→ What is needed
Once the line containing "The image size is (1288, 927)." is reached in the listing below, reproduce it and all later lines through the final one exactly, but omit any pictures.

→ Data excerpts
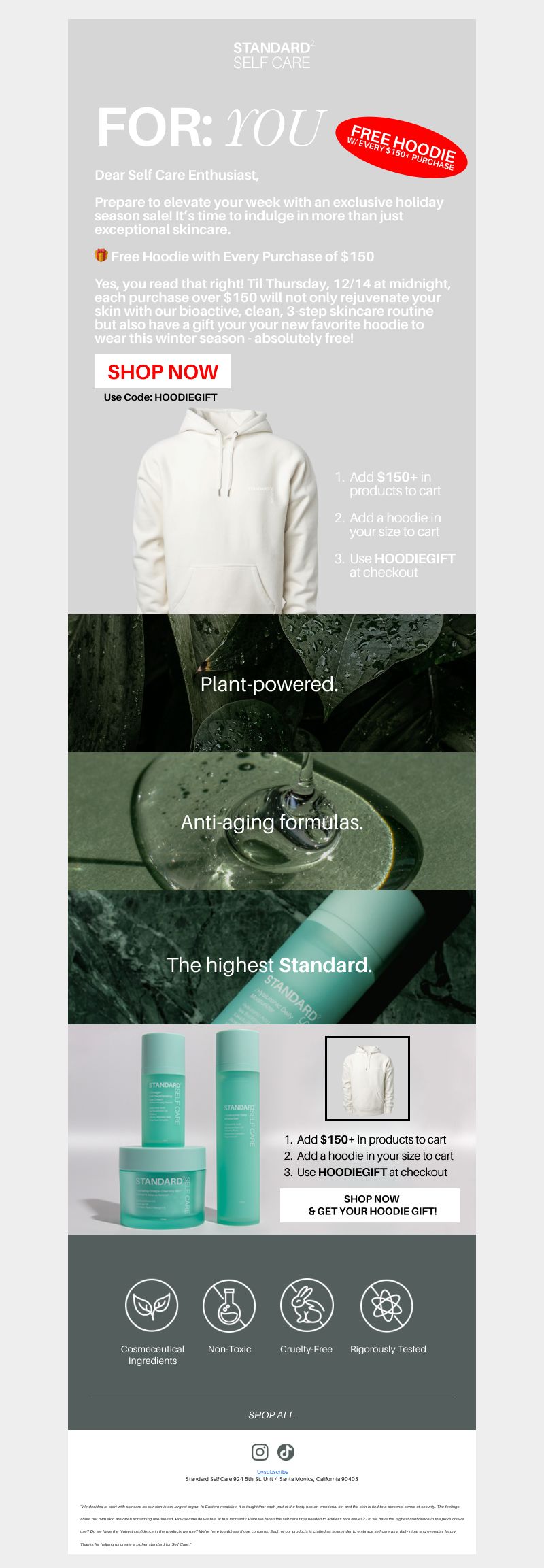544x1568 pixels.
Task: Open the TikTok icon
Action: click(286, 1452)
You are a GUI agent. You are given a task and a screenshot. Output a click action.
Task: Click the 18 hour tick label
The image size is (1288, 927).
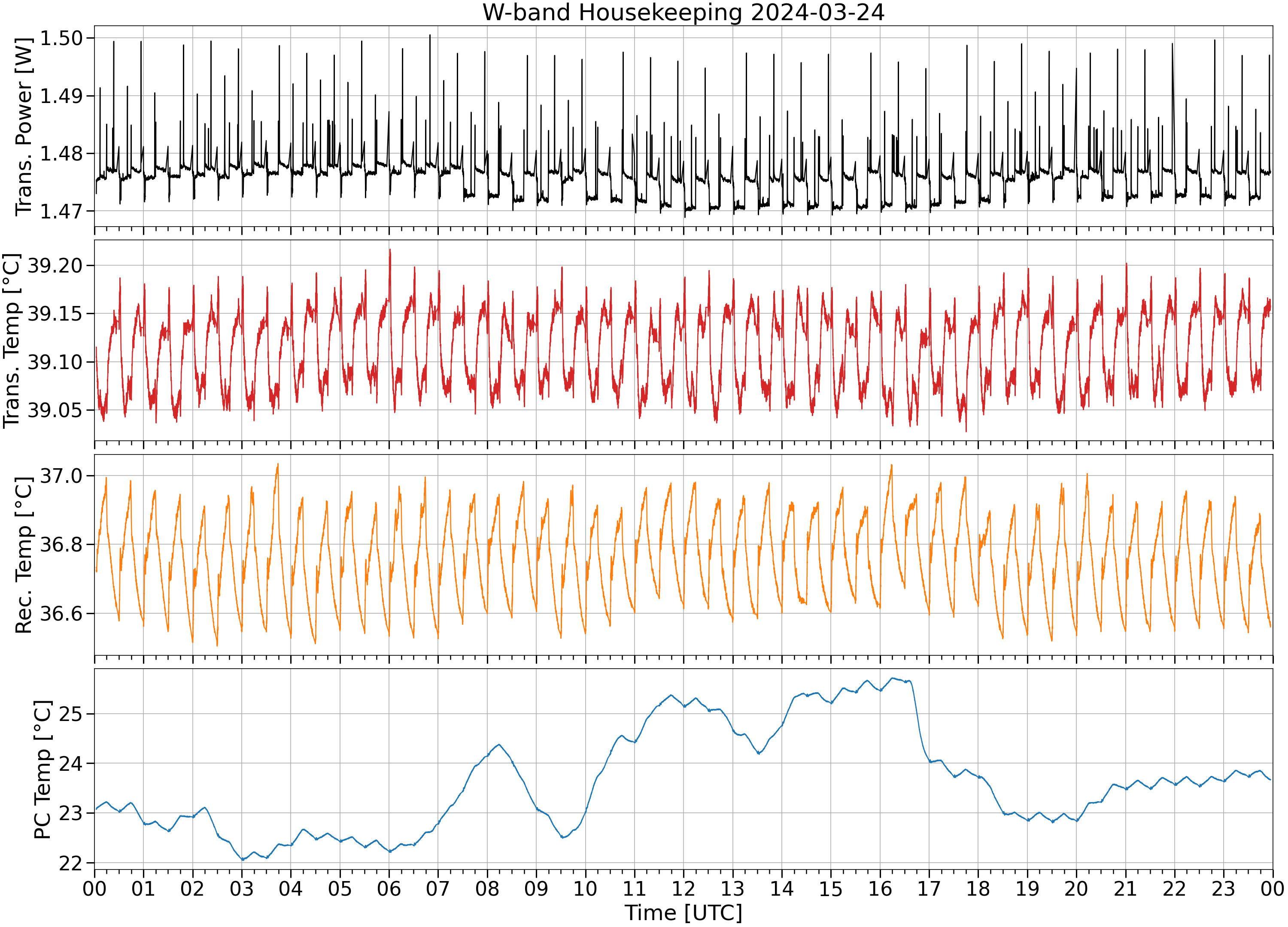pos(978,888)
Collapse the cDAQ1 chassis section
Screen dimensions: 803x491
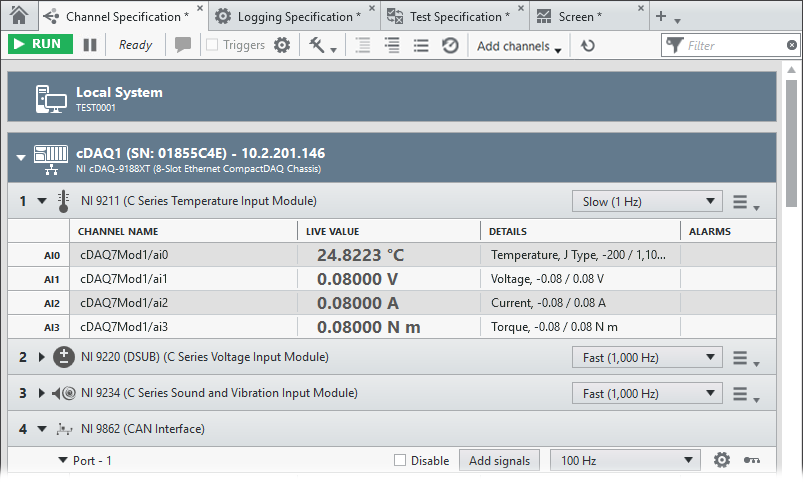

→ Output of the task
The image size is (1288, 927).
pos(978,888)
Collapse the cDAQ1 chassis section
Screen dimensions: 803x491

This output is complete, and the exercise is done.